Well, bad news on the ole 306A cylinder. I had hopes of it being an easy fix, but I believe this one is broke :laugh:
DSCF1255_zpsc8ab7725.jpg

Plating is a little wore :laugh:
DSCF1251_zpsb724b822.jpg
DSCF1250_zpsc7127451.jpg

DSCF1249_zps97731f56.jpg

These are gouges, not transfer.
DSCF1248_zps8191dd1d.jpg

DSCF1247_zps537a5278.jpg
 
Looks like it got 'dusted'. How does the AF element look? If the AF element is fine..........I'm guessing the foam seal under the tank degraded, allowing dust to pass into the carb box.
 
Air filter looked ok. You very well may be right. I didn't really know what to look for as this was my first tear down of an ole reed valve saw like this. I thought the same as you when I saw those wore spots on the plating. The only place I could be remember seeing pics of plating like that was on smoked concrete saws.
 
Glad to hear that the glass beads is the way to go. He does auto restorations. Said it seems to work well, not to aggressive. I probably won't be doing any painting till warm weather arrives. Don't have a nice heated shop.:mad: Haven't decide on green paint yet. I have the paint mix numbers written down somewhere that Brad used when he did his. I think its just enamel with hardener added. Price was what I liked.:)

:cheers:
Gregg,

Gregg, it isn't the 1970 Dodge sublime FJ-5 is it? It also comes in the PLymouth version called limelight. If you recall what you were looking at let me know as I'm thiniking about doing some restoring as well.
Bob
 
Greg, I have been using silica sand but glass beads should work well on the 5200 painted surfaces. Niether would work well on the 8500 though. :msp_ohmy:

A heat gun works well to warm the old decals then just scrape them off. Any old adhesive will come right off with Ooops.

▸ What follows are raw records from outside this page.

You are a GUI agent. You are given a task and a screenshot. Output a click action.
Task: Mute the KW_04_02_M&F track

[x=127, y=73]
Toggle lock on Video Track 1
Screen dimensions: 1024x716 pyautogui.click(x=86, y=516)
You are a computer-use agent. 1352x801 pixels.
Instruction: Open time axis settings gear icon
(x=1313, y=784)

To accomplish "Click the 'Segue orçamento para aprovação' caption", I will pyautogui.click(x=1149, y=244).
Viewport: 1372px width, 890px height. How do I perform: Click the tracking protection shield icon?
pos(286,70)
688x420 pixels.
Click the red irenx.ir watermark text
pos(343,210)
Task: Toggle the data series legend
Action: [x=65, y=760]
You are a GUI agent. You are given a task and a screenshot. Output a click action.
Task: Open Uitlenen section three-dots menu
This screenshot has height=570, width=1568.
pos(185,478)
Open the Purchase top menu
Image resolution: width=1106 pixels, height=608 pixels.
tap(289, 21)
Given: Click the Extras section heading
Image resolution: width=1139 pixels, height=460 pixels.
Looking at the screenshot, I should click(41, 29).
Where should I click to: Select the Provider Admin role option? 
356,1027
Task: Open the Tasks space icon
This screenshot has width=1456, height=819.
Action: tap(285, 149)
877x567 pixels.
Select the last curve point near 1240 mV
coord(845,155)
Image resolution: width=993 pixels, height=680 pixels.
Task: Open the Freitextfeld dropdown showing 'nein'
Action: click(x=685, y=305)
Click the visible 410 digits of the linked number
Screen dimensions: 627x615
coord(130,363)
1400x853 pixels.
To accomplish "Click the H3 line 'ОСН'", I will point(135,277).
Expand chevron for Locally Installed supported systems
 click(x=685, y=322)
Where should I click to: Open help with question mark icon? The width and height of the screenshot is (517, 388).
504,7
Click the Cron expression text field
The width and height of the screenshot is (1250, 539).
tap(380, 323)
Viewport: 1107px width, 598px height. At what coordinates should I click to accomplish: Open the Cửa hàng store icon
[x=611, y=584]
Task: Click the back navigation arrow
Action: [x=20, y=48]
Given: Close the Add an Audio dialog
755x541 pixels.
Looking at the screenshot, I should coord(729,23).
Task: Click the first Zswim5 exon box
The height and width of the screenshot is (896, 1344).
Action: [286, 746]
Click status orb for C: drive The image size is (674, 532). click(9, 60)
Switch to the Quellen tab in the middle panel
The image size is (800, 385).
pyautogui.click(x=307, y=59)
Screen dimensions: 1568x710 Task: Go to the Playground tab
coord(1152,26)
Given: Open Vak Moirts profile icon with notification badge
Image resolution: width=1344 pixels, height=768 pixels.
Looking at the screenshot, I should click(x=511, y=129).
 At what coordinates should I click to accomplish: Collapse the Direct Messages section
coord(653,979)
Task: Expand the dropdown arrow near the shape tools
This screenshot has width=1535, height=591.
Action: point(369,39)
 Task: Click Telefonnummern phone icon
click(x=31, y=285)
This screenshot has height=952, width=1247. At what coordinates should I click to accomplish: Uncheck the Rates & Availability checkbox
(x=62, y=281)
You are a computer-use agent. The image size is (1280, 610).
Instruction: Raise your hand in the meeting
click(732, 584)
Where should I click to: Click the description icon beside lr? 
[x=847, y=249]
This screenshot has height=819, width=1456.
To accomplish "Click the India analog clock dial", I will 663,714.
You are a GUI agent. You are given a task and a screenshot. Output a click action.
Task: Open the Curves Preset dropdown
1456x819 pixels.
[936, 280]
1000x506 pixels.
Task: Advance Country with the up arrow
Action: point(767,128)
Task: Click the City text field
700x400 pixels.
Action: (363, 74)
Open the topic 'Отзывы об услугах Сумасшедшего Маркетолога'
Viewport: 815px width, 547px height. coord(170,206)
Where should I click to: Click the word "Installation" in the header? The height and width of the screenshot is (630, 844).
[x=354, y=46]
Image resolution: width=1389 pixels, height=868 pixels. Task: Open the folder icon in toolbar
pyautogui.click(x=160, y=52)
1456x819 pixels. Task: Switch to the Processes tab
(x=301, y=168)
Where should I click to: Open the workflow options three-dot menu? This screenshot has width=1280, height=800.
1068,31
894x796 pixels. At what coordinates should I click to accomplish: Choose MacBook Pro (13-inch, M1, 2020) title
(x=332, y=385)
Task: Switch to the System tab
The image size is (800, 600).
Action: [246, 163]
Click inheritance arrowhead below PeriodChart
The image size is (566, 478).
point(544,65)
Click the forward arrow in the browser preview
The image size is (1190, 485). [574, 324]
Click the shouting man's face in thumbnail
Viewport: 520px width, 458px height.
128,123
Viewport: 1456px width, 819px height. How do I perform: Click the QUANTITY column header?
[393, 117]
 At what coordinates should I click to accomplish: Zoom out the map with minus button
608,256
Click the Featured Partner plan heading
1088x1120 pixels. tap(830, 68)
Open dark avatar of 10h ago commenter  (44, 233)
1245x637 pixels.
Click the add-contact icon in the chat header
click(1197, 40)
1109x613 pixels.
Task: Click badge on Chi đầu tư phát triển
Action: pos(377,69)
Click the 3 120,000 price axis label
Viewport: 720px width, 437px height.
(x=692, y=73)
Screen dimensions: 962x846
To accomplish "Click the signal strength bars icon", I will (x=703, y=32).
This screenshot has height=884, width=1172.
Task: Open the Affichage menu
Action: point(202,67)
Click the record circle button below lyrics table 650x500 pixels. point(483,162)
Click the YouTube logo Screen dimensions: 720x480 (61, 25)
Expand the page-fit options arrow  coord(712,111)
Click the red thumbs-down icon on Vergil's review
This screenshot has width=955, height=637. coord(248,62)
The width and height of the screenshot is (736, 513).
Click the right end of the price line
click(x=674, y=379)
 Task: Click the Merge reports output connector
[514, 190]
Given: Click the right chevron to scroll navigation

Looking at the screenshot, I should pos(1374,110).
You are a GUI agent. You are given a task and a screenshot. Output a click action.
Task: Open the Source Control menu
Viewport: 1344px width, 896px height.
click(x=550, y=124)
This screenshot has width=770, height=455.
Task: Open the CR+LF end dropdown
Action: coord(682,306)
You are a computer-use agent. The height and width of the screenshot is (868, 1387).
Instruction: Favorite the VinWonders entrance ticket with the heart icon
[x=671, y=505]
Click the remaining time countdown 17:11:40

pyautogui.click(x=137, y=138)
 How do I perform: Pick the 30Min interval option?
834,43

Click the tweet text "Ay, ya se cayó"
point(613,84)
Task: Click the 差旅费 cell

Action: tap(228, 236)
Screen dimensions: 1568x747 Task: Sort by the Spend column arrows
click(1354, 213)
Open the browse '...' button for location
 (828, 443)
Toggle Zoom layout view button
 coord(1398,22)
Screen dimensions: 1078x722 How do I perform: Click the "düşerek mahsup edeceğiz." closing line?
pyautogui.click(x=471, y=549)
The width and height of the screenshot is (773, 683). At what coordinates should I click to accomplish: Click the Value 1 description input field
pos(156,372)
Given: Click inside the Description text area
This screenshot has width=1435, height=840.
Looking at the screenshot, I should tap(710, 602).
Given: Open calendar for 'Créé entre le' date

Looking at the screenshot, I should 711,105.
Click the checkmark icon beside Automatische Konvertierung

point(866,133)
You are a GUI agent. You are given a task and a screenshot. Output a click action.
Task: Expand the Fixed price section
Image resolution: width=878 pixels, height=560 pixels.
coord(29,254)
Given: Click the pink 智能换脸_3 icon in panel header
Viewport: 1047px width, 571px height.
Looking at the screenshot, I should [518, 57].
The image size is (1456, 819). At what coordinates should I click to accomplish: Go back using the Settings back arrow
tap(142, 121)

I have used that under hood black before and think its a little too flat for the top cover. That last one I did on Andys saw was done with Universal black acrylic lacqure from Auto Zone. I fortget the brand but that is what I'm using on the 8500. It seemed to hold up against gas just fine as the first time I filled Andys saw I overfilled it and it got all over that one day old paint on the top cover, but it seems no worse for wear.

I use Mopar sublime green in a single stage acrylic enamel from Valspar for the green on the saw. My auto parts will sell me as little as a half pint of it. If your cousin is in the auto body business he can probably hook you up with the hardner for the paint as well as the reducer needed since you will need such a small amount.

I need to find your auto parts store. Smallest amounts I've seen are 1 quart.